I’ve lived in Oakland now for almost two years and I don’t know my neighbors. (To my credit I do know all of the neighbors in my building.) I heard about the mobile app Nextdoor through a friend who began working their several months ago and I finally decided to try it out. I now know the name of my neighborhood! I live in Sante Fe, thanks Nextdoor. Anyways, to the app: The concept is very intriguing. It’s a great place to post various neighborhood specific information and to have a neighborhood directory on hand whenever you might need to contact a neighbor for a cup of sugar or for hyper-personal marketing of your kids girl scout cookies.  (Although even with this app I’m not so sure I’d be welcomed warmly with my neighborly requests, especially in my hood, but this has yet to be tested.)

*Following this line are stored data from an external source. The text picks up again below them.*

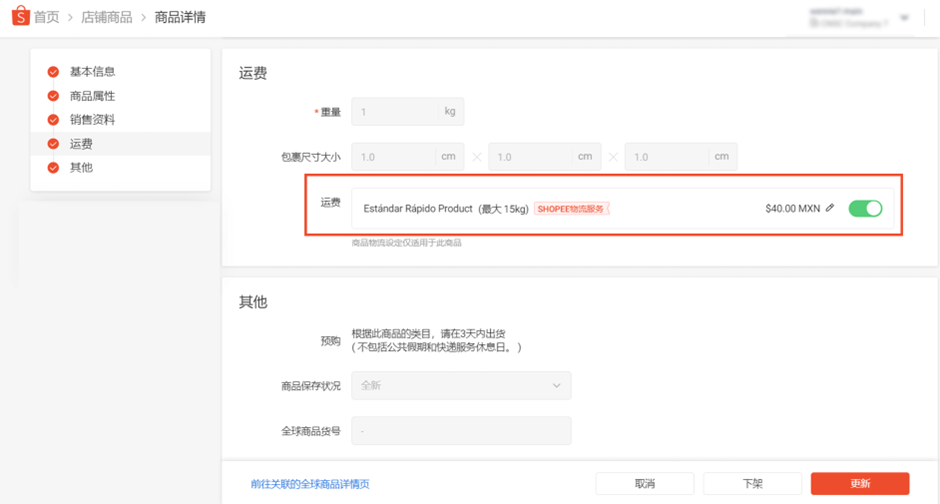Click the 更新 button
The width and height of the screenshot is (940, 504).
pyautogui.click(x=860, y=484)
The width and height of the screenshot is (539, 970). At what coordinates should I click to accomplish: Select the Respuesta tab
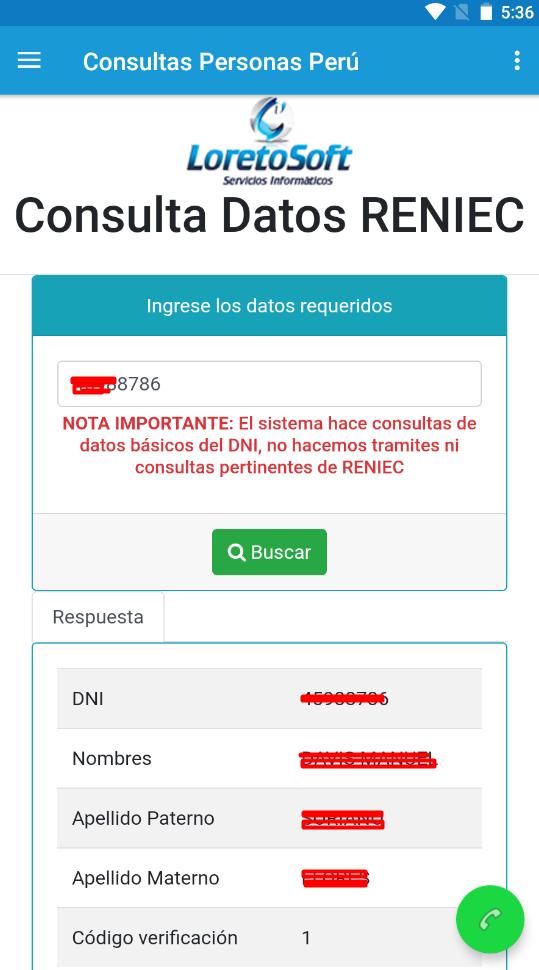click(98, 617)
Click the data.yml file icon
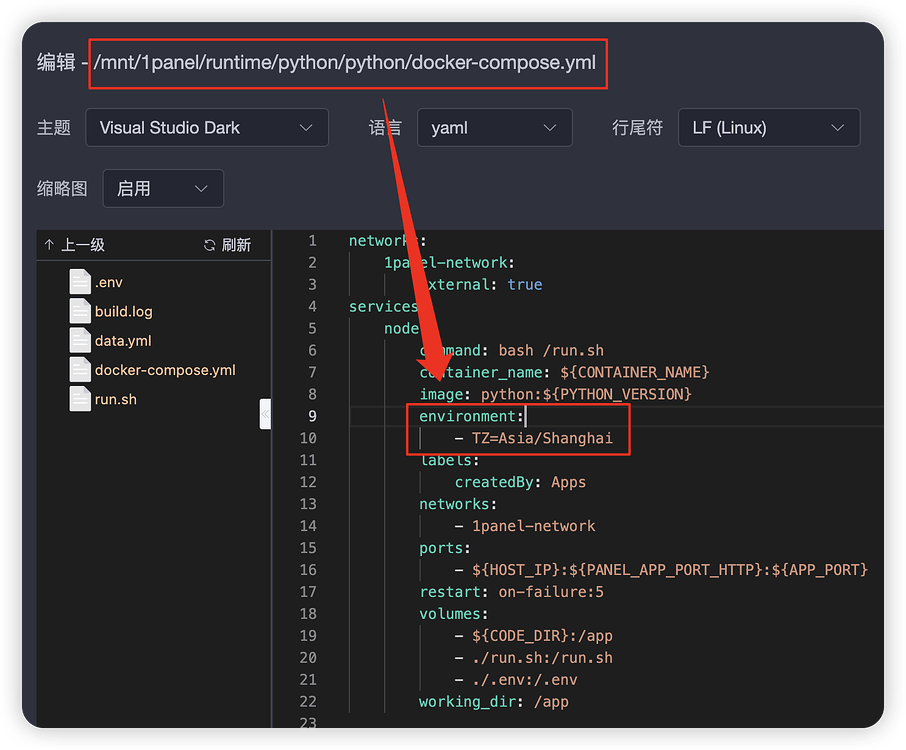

The app begins with sign up which requires a verification of your address with a phone number, postcard, or credit/debit card. Once verified you’re in to peruse the neighborhood bulletin board via Nextdoor’s list interface. All posts are shown on your homepage with the most recent on top. Makes sense. With a click on the sandwich menu further areas of the app are exposed and additional list categories are presented. The app is really simple and being spoiled by google the browse by category is a bit clumsy for me but it works.

In sum, the app Nextdoor provides a nice little social network for the neighborhood where you reside. You’ll be kept abreast of local government/town hall meetings, crime events, listings of free stuff and the old favorite to old telephone poles posts of lost pets.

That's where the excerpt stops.